Cancellier foi algemado pelas mãos e pelos pés e vestiram-no com uniforme de presidiário. Dias depois, ele foi libertado, proibido de pôr os pés na UFSC, e só voltou a ela morto, para o velório.  A chamada “Operação Ouvidos Moucos” começou com um erro retumbante. A Polícia Federal anunciou espetaculosamente que investigava o desvio de R$ 80 milhões de verbas destinadas ao ensino à distância. Errado. Esse era o valor das verbas, não do eventual desvio. Tudo bem, mas qual era o valor da maracutaia? O relatório da investigação não diz. Talvez tenham chegado a R$ 500 mil, mas isso é conversa de corredor.

Não havendo sequer suspeita de que Cancellier tenha desviado dinheiro, sustentou-se que ele tentou obstruir uma investigação interna avocando-a para seu gabinete. O reitor fez isso em ato de ofício. Se ele tivesse dito que era preciso “estancar a sangria” (Romero Jucá), vá lá.  Aqui e ali pipocam breves notícias de que Cancellier fez isso ou aquilo. Recentemente, soube-se que o filho de Cancellier estava indiciado por ter recebido R$ 7.102 de um professor da UFSC. Para uma operação que começou falando em R$ 80 milhões, era pesca de lambaris. Em seu relatório, a PF documentou a transferência desse valor para a conta do filho de Cancellier, que também leciona na UFSC. Um professor depositou dinheiro de sua conta para outro cidadão, e daí? Diz o relatório da PF: Comenta-se que os recursos transferidos (...) foram oriundos do projeto coordenado por Luiz Carlos Cancellier”. Comenta-se também que Elvis está vivo, mas não é para isso que existe uma Polícia Federal.

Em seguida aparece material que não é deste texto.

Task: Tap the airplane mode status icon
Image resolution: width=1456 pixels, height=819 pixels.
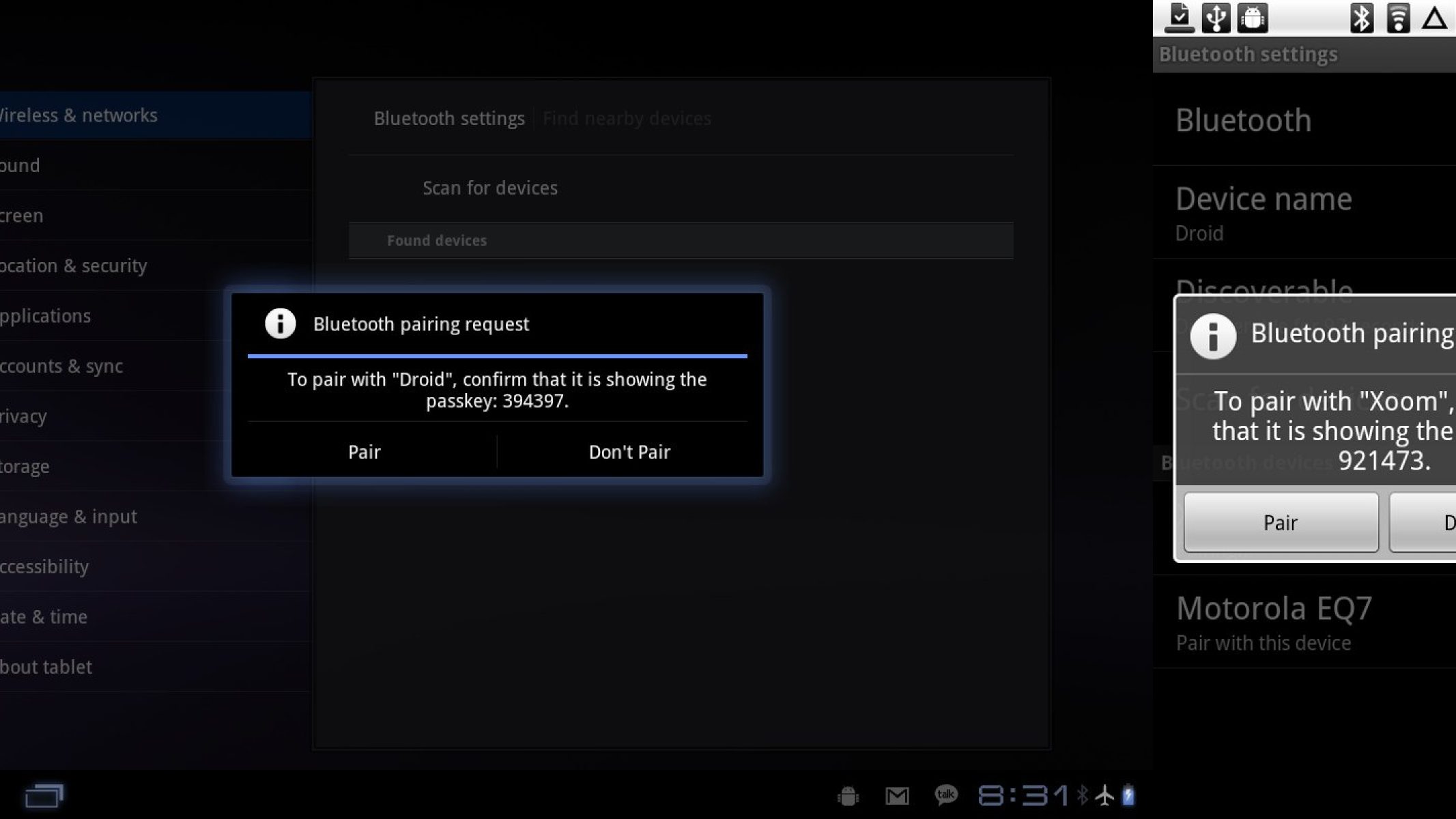Action: [x=1104, y=795]
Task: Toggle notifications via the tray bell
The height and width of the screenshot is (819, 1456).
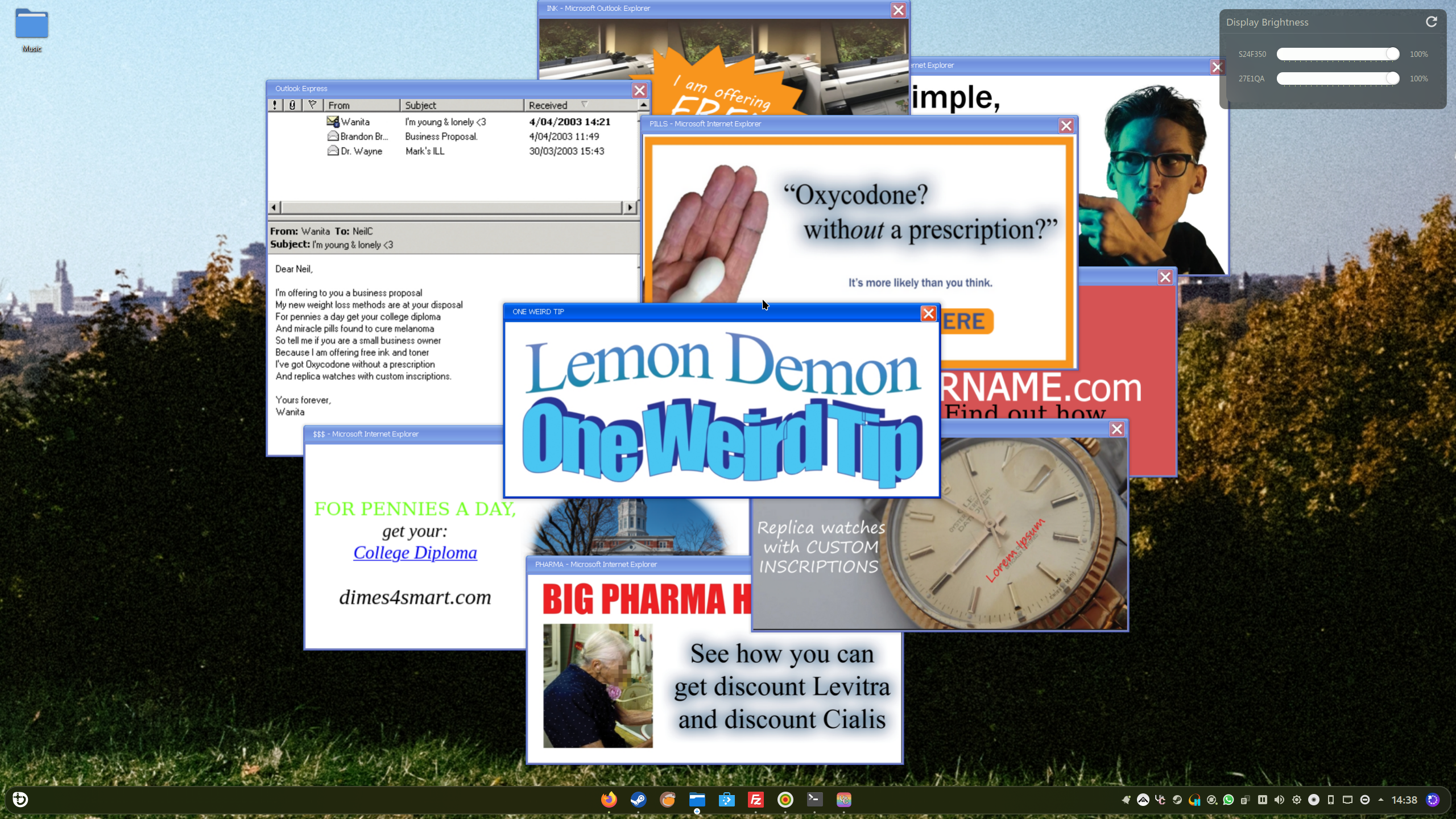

A operação “Ouvidos Moucos” pode ter nascido de uma mobilização exagerada da Polícia Federal, amparada pela Justiça. Algo semelhante aconteceu em alguns aspectos da “Carne Fraca”. O suicídio de Cancellier deu-lhe uma dimensão trágica. A imprensa acompanhou as exposições espetaculares e acreditou no erro do desvio de R$ 80 milhões. É possível que a própria Polícia Federal e a juíza que mandou prender o reitor acreditassem que havia uma organização criminosa e milionária na UFSC. Isso não elimina o fato de que o desvio porventura ocorrido não tinha essa dimensão. A investigação durou sete meses, e outros sete se passaram até o relatório agora revelado pelos repórteres.

O aparato do Estado na defesa da lei e da ordem às vezes comete erros ou mesmo exageros. É o jogo jogado, mas a intransigência transforma os equívocos em desastres. A promiscuidade da imprensa americana com o FBI durante o século passado até hoje custa-lhe arrependimentos. Por cá, em 1974, 44 repórteres, radialistas e fotógrafos que cobriam a Secretaria de Segurança de São Paulo escolheram os melhores policiais do ano. O delegado Sergio Fleury tirou o quarto lugar.